True/False Film Fest will make its return to Columbia in 2021 with a "re-imagined, largely outdoor fest," according to a Sept. 3 news release from the Ragtag Film Society.
Hopeful True/False attendees will have to wait a couple months longer this upcoming year as the festival will be taking place May 5–9, 2021, in comparison to its usual early March dates, according to the release.
True/False 2020, held March 5–8, feels like one of the last true memories of peace before quarantine. Even during the longest days of quarantine, David Wilson, Ragtag Film Society co-founder and interim artistic director, says there wasn't a moment where he and the team at Ragtag thought there would be absolutely no version of a 2021 festival.

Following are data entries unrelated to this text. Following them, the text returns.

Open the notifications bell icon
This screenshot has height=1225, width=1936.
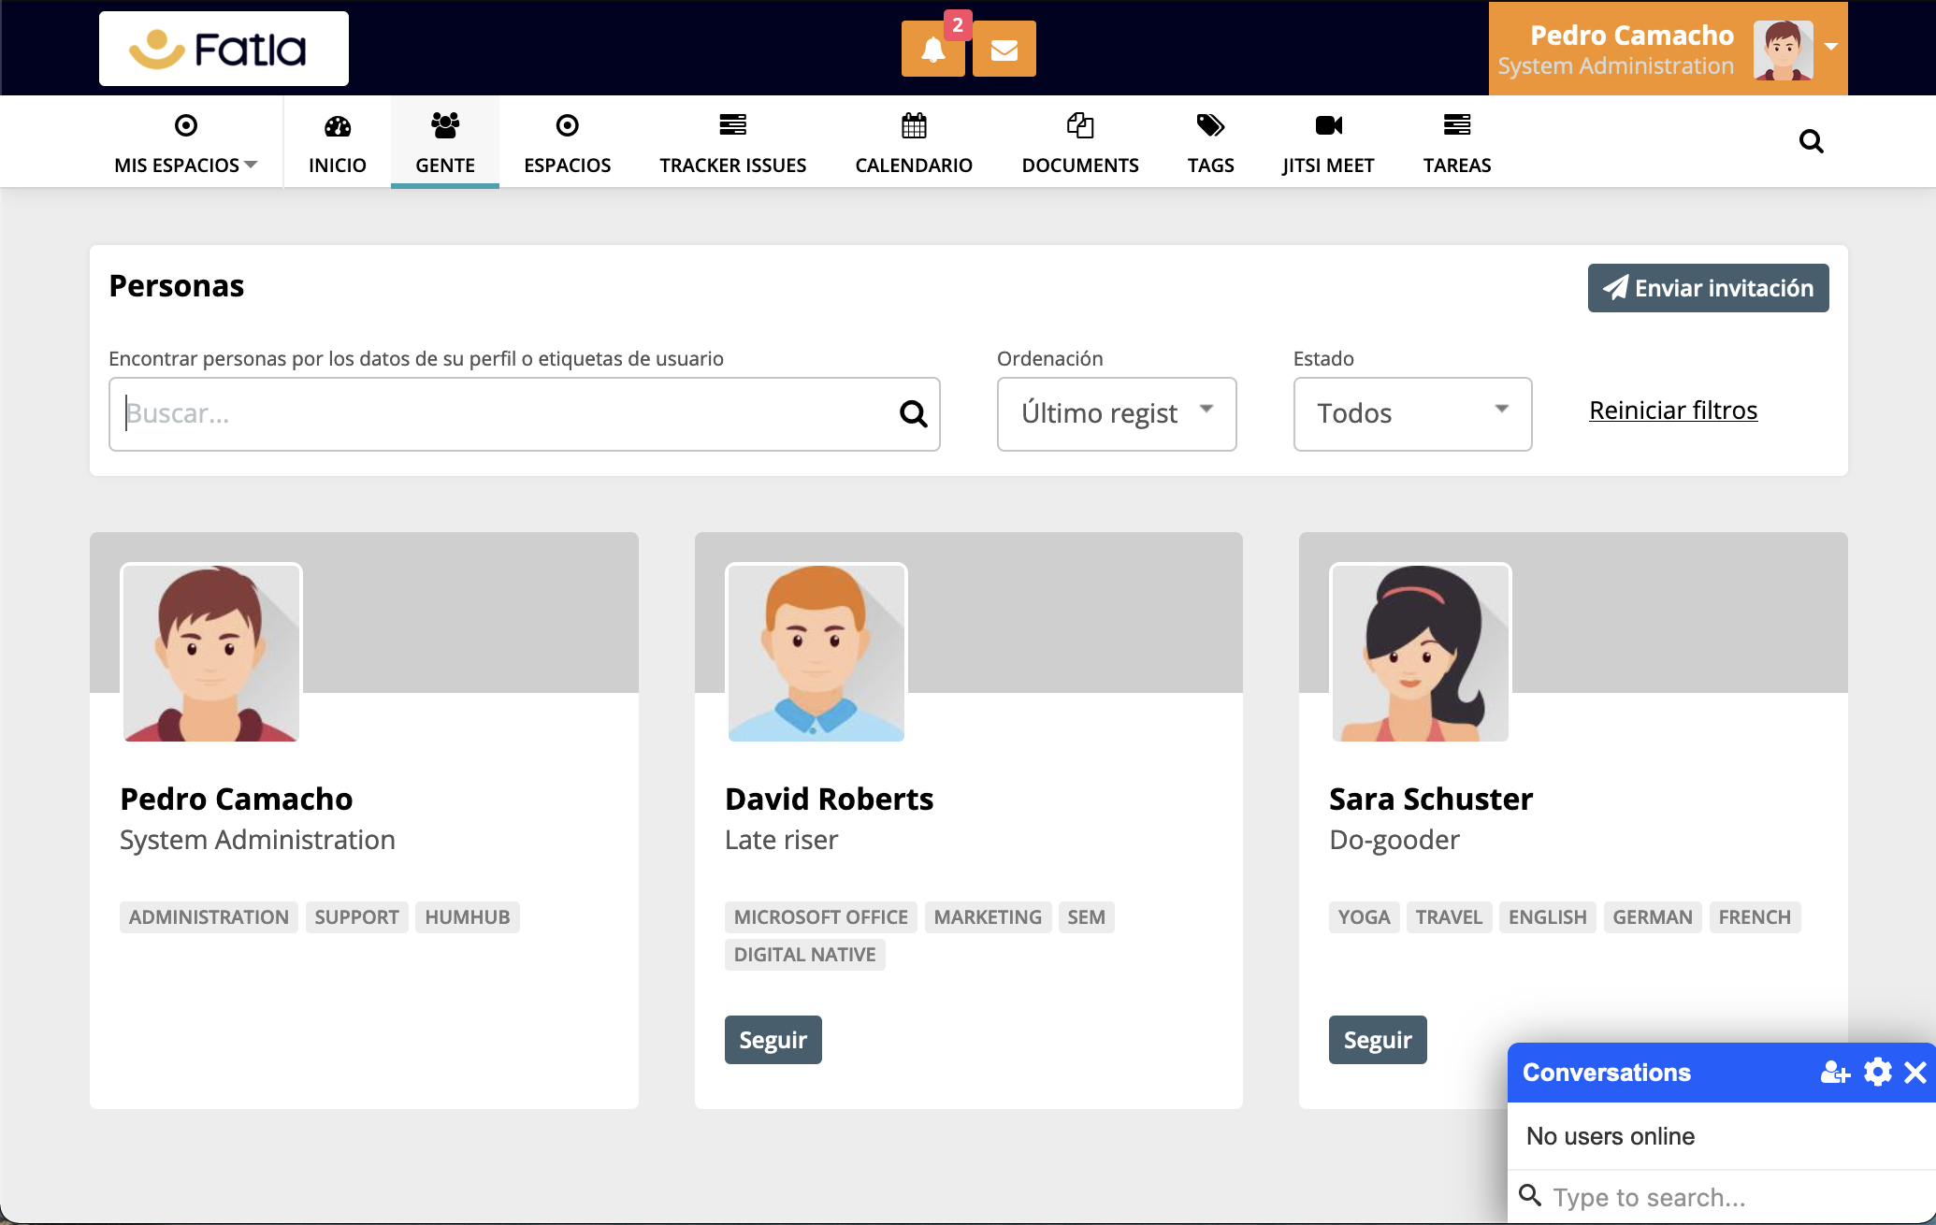932,50
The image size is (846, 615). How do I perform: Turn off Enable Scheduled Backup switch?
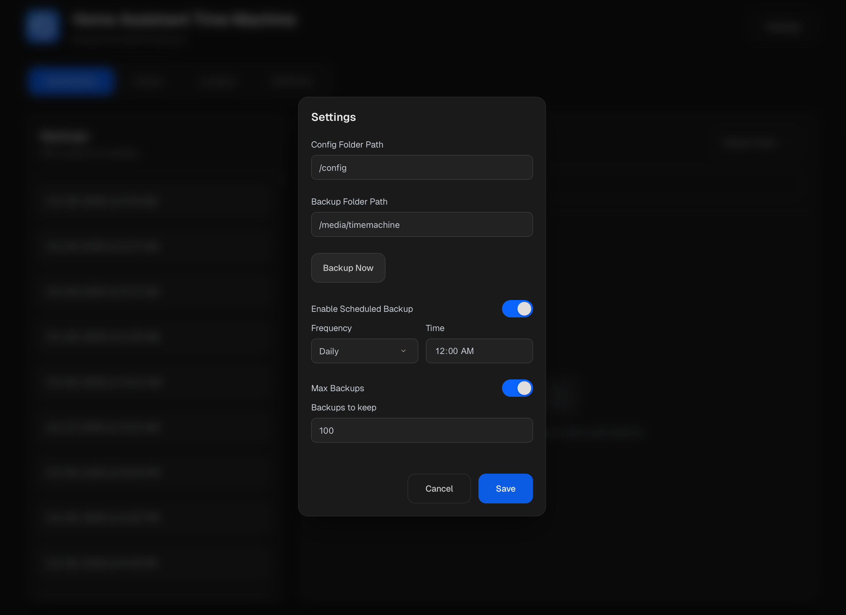[x=517, y=309]
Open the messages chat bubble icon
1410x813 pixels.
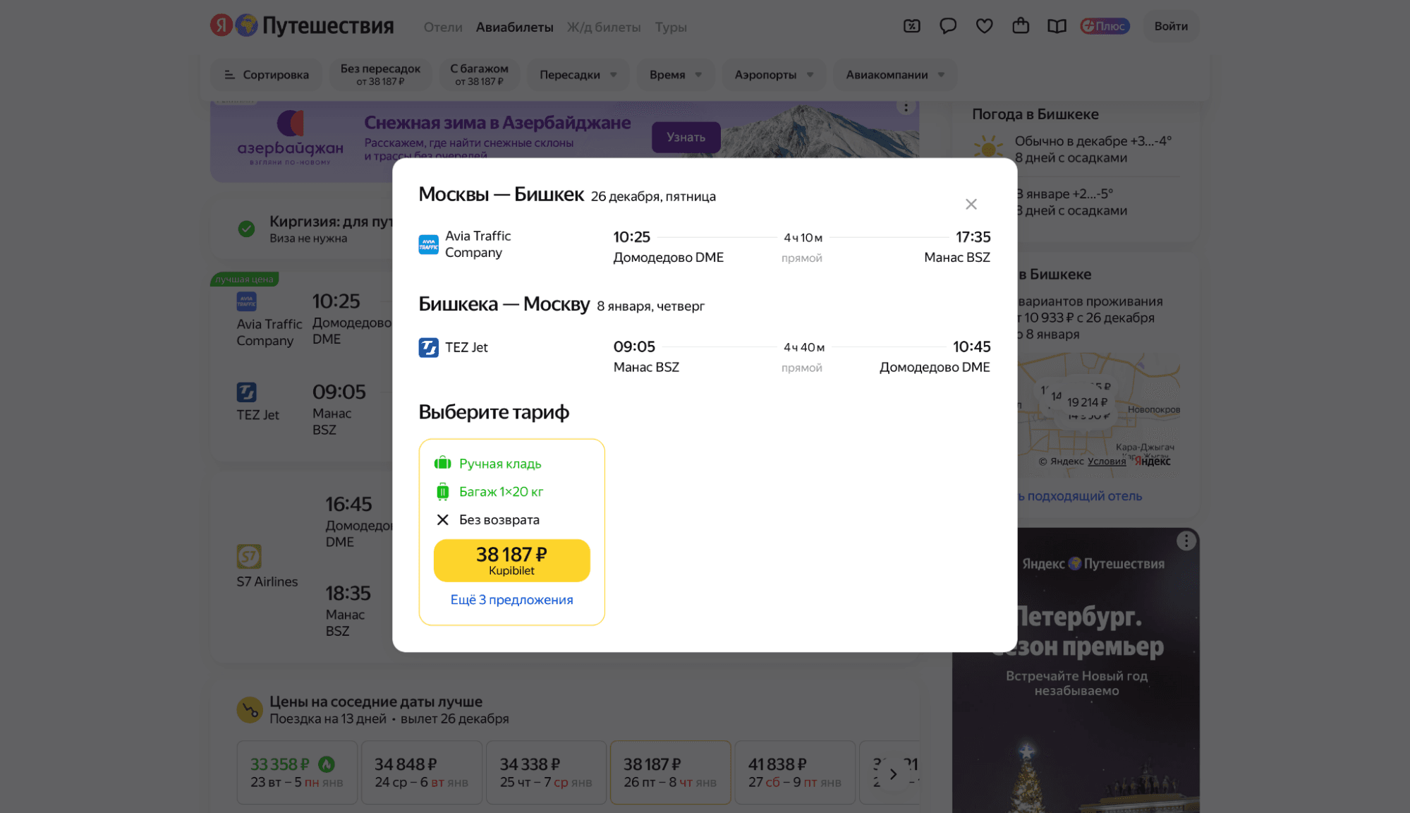click(947, 26)
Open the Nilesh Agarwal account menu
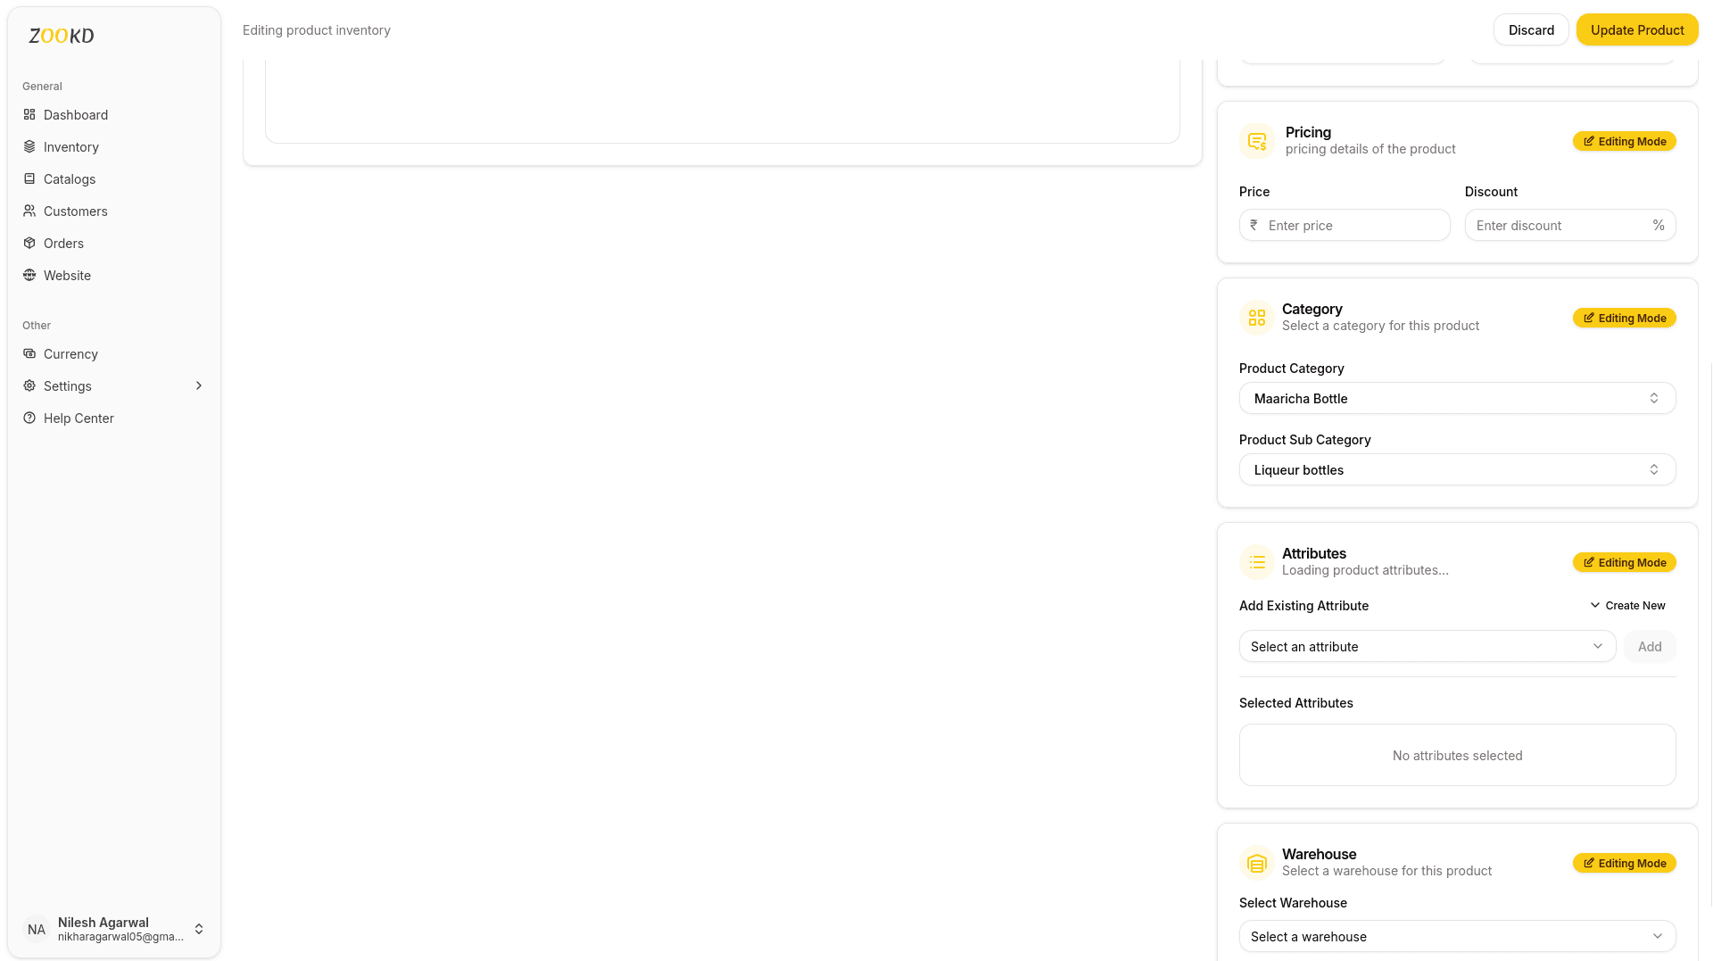 tap(114, 929)
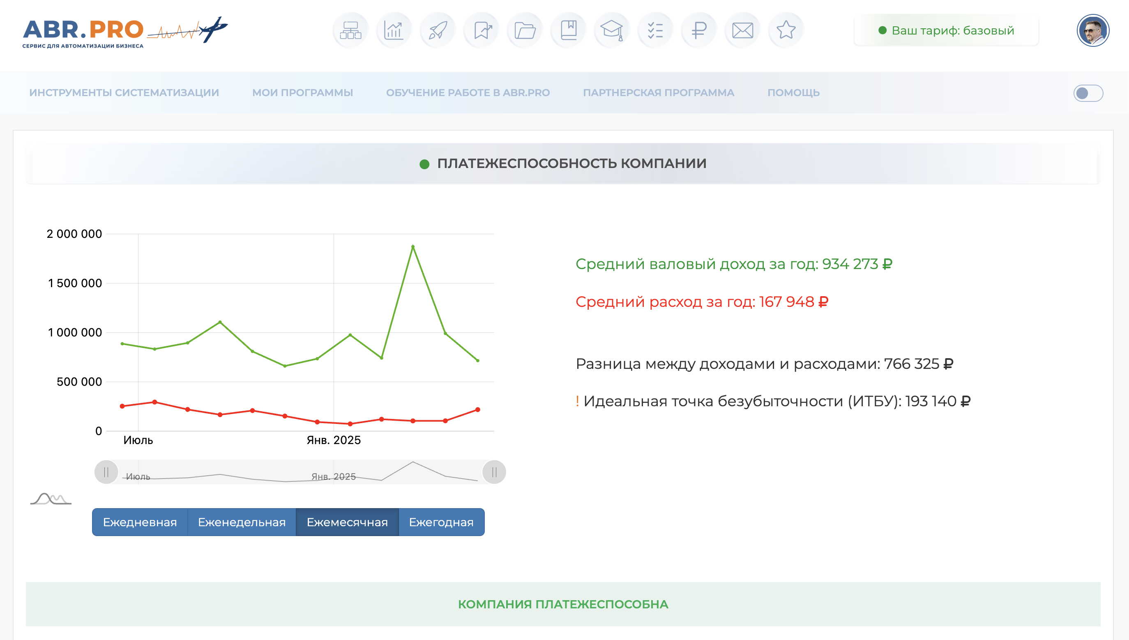
Task: Expand the МОИ ПРОГРАММЫ menu
Action: click(x=302, y=93)
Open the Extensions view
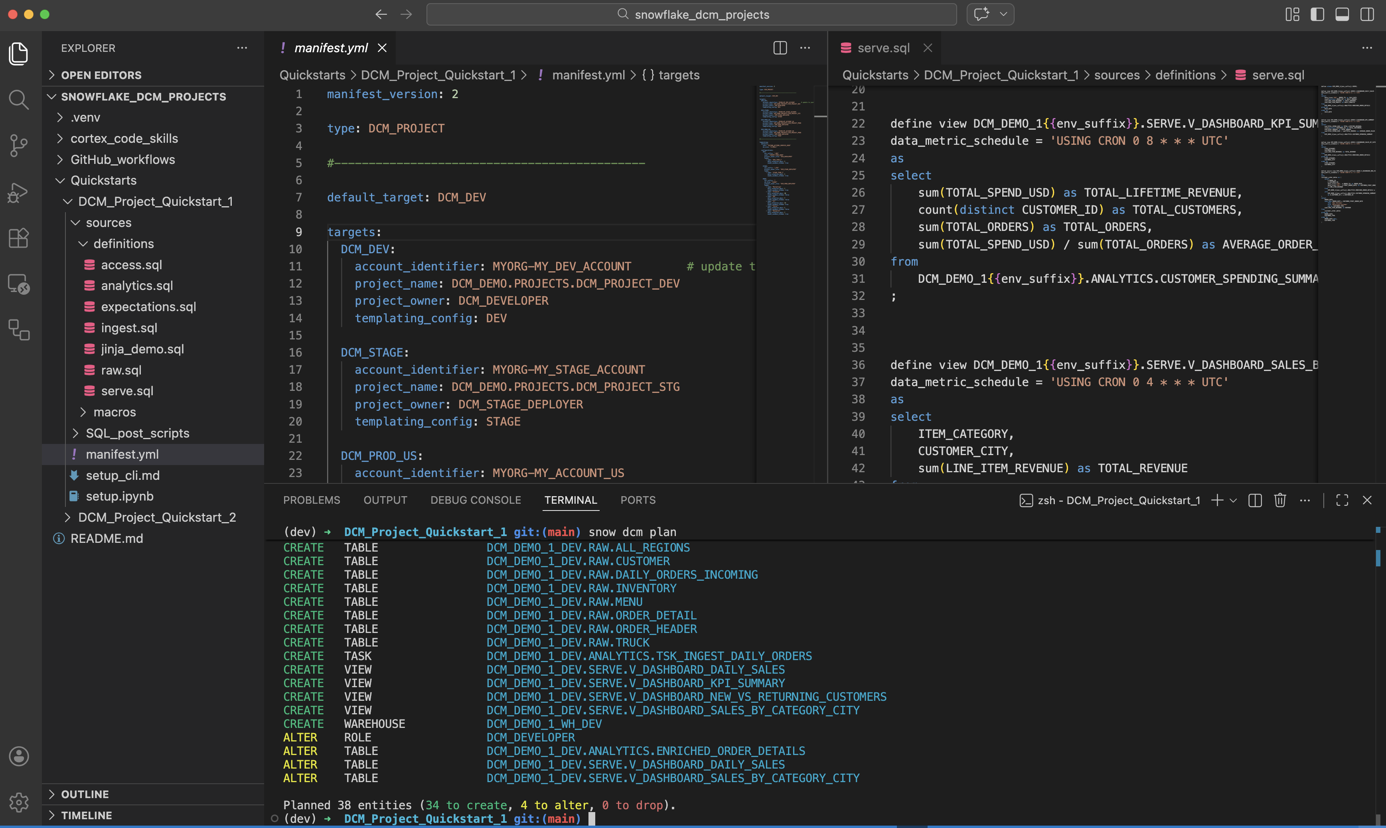1386x828 pixels. pyautogui.click(x=18, y=238)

Concepts for next year's festival were explored as early as April and May, Wilson says. He adds that there were several somewhat frustrating months of unclarity where the team pitched ideas about how to operate a film festival amidst a pandemic with an expiration date that was, and still is, to be determined.
"Finally, we were able to build off the assumption that May will look, more or less, like things do now," Wilson says. "We can't plan as if anything is going to be better — we hope it will be — but we can plan that people will have more knowledge than we did six months in the past, which we certainly feel like right now we do."
The film society will be taking True/False's experimental history to new heights in 2021 in light of the pandemic, going for a reputation of "challenging and re-imagining what a film festival can be," the release states.
One of the biggest changes to the festival for next year are the number of films that will be screened. According to the release, the screenings are being cut down from about 40 features and 25 short films in years prior to around 10–20 features and 15–25 short films next year. Another big change is that the actual screenings of these films will be mostly outdoors, with select offerings at Ragtag Cinema.
Wilson expects musicians to play a more prominent role in this year's fest, although he's not ready to go more in-depth on that right now. There are no musicians booked for True/False yet, he says, but they have begun talking about it.
Knowing the importance of what True/False means to local and international communities, Wilson says he thinks the 2021 fest is something that will feel really necessary. "We want to build an event that builds on the spirit of past True/Falses, while acknowledging the newness of the present situation."